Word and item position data
════════════════

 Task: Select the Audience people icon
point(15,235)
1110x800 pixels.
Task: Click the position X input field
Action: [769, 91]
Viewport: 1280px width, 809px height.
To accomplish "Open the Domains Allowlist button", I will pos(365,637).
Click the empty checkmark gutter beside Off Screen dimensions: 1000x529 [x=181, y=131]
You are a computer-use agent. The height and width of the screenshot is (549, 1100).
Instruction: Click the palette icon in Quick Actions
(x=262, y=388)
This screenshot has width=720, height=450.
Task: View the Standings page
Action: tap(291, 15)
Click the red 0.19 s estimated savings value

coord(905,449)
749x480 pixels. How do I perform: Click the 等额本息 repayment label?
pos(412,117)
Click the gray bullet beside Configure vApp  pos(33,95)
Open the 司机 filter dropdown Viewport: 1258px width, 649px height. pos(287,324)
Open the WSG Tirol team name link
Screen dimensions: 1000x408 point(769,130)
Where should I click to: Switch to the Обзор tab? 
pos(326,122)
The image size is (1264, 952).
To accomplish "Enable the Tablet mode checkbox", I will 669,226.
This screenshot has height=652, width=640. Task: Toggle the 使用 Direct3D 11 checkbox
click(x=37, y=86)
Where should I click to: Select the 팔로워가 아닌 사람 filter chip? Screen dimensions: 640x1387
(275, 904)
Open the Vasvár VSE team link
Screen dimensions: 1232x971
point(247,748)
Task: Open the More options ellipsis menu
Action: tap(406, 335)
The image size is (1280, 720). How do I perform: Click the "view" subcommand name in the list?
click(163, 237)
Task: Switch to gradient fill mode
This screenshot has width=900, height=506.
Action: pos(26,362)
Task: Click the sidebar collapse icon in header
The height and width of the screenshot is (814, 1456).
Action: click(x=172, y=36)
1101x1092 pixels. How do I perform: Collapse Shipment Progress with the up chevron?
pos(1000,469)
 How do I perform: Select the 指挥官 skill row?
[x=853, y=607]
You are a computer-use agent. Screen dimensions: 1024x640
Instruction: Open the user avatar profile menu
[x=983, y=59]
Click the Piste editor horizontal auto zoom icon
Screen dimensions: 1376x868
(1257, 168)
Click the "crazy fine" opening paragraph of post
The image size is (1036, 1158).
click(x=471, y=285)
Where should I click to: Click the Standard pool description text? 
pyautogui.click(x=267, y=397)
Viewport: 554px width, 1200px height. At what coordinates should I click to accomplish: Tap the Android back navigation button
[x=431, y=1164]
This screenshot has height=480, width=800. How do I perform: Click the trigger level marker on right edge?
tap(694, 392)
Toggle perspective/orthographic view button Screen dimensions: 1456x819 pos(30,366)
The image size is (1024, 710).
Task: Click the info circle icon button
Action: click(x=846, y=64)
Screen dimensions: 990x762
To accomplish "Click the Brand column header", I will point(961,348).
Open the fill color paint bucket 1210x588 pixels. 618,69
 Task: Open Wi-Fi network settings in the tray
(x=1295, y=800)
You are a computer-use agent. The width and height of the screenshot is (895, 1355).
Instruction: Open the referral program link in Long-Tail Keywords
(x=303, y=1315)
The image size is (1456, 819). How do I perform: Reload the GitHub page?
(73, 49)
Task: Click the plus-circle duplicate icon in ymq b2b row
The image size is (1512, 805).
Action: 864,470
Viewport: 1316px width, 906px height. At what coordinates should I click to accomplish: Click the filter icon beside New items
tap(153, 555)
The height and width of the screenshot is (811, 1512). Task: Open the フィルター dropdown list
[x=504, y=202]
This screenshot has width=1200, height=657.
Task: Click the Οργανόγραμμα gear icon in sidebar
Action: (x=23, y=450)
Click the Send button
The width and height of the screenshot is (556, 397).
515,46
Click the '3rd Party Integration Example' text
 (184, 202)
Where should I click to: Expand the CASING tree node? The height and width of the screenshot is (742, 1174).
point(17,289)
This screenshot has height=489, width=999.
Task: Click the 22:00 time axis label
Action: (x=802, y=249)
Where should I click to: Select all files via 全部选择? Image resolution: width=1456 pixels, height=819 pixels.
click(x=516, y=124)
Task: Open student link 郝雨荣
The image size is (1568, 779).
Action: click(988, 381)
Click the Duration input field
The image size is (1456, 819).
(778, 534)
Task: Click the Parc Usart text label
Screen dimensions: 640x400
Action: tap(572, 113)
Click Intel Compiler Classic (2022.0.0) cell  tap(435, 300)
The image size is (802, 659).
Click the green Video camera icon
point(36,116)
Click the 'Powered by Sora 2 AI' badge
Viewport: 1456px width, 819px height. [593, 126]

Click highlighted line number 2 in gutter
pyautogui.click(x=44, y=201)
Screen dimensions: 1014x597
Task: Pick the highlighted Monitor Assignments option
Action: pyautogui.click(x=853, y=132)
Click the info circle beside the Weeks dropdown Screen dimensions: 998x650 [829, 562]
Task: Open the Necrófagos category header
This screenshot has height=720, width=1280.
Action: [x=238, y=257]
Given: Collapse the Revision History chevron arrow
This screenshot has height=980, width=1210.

════════════════

→ WHAT IS EXPECTED: Rewrite all the rows above, changing "gutter" to "margin" and leaving everything else as it is.

→ FULL ANSWER:
 Task: Select the Audience people icon
point(15,235)
1110x800 pixels.
Task: Click the position X input field
Action: [769, 91]
Viewport: 1280px width, 809px height.
To accomplish "Open the Domains Allowlist button", I will pos(365,637).
Click the empty checkmark margin beside Off Screen dimensions: 1000x529 [x=181, y=131]
You are a computer-use agent. The height and width of the screenshot is (549, 1100).
Instruction: Click the palette icon in Quick Actions
(x=262, y=388)
This screenshot has width=720, height=450.
Task: View the Standings page
Action: tap(291, 15)
Click the red 0.19 s estimated savings value

coord(905,449)
749x480 pixels. How do I perform: Click the 等额本息 repayment label?
pos(412,117)
Click the gray bullet beside Configure vApp  pos(33,95)
Open the 司机 filter dropdown Viewport: 1258px width, 649px height. pos(287,324)
Open the WSG Tirol team name link
Screen dimensions: 1000x408 point(769,130)
Where should I click to: Switch to the Обзор tab? 
pos(326,122)
The image size is (1264, 952).
To accomplish "Enable the Tablet mode checkbox", I will 669,226.
This screenshot has height=652, width=640. Task: Toggle the 使用 Direct3D 11 checkbox
click(x=37, y=86)
Where should I click to: Select the 팔로워가 아닌 사람 filter chip? Screen dimensions: 640x1387
(275, 904)
Open the Vasvár VSE team link
Screen dimensions: 1232x971
point(247,748)
Task: Open the More options ellipsis menu
Action: tap(406, 335)
The image size is (1280, 720). How do I perform: Click the "view" subcommand name in the list?
click(163, 237)
Task: Switch to gradient fill mode
This screenshot has width=900, height=506.
Action: pos(26,362)
Task: Click the sidebar collapse icon in header
The height and width of the screenshot is (814, 1456).
Action: click(x=172, y=36)
1101x1092 pixels. How do I perform: Collapse Shipment Progress with the up chevron?
pos(1000,469)
 How do I perform: Select the 指挥官 skill row?
[x=853, y=607]
You are a computer-use agent. Screen dimensions: 1024x640
Instruction: Open the user avatar profile menu
[x=983, y=59]
Click the Piste editor horizontal auto zoom icon
Screen dimensions: 1376x868
(1257, 168)
Click the "crazy fine" opening paragraph of post
The image size is (1036, 1158).
click(x=471, y=285)
Where should I click to: Click the Standard pool description text? 
pyautogui.click(x=267, y=397)
Viewport: 554px width, 1200px height. At what coordinates should I click to accomplish: Tap the Android back navigation button
[x=431, y=1164]
This screenshot has height=480, width=800. How do I perform: Click the trigger level marker on right edge?
tap(694, 392)
Toggle perspective/orthographic view button Screen dimensions: 1456x819 pos(30,366)
The image size is (1024, 710).
Task: Click the info circle icon button
Action: click(x=846, y=64)
Screen dimensions: 990x762
To accomplish "Click the Brand column header", I will point(961,348).
Open the fill color paint bucket 1210x588 pixels. 618,69
 Task: Open Wi-Fi network settings in the tray
(x=1295, y=800)
You are a computer-use agent. The width and height of the screenshot is (895, 1355).
Instruction: Open the referral program link in Long-Tail Keywords
(x=303, y=1315)
The image size is (1456, 819). How do I perform: Reload the GitHub page?
(73, 49)
Task: Click the plus-circle duplicate icon in ymq b2b row
The image size is (1512, 805).
Action: 864,470
Viewport: 1316px width, 906px height. At what coordinates should I click to accomplish: Click the filter icon beside New items
tap(153, 555)
The height and width of the screenshot is (811, 1512). Task: Open the フィルター dropdown list
[x=504, y=202]
This screenshot has width=1200, height=657.
Task: Click the Οργανόγραμμα gear icon in sidebar
Action: (x=23, y=450)
Click the Send button
The width and height of the screenshot is (556, 397).
515,46
Click the '3rd Party Integration Example' text
 (184, 202)
Where should I click to: Expand the CASING tree node? The height and width of the screenshot is (742, 1174).
point(17,289)
This screenshot has height=489, width=999.
Task: Click the 22:00 time axis label
Action: (x=802, y=249)
Where should I click to: Select all files via 全部选择? Image resolution: width=1456 pixels, height=819 pixels.
click(x=516, y=124)
Task: Open student link 郝雨荣
The image size is (1568, 779).
Action: click(988, 381)
Click the Duration input field
The image size is (1456, 819).
(778, 534)
Task: Click the Parc Usart text label
Screen dimensions: 640x400
Action: tap(572, 113)
Click Intel Compiler Classic (2022.0.0) cell  tap(435, 300)
The image size is (802, 659).
Click the green Video camera icon
point(36,116)
Click the 'Powered by Sora 2 AI' badge
Viewport: 1456px width, 819px height. [593, 126]

Click highlighted line number 2 in margin
pyautogui.click(x=44, y=201)
Screen dimensions: 1014x597
Task: Pick the highlighted Monitor Assignments option
Action: pyautogui.click(x=853, y=132)
Click the info circle beside the Weeks dropdown Screen dimensions: 998x650 [829, 562]
Task: Open the Necrófagos category header
This screenshot has height=720, width=1280.
Action: [x=238, y=257]
Given: Collapse the Revision History chevron arrow
This screenshot has height=980, width=1210.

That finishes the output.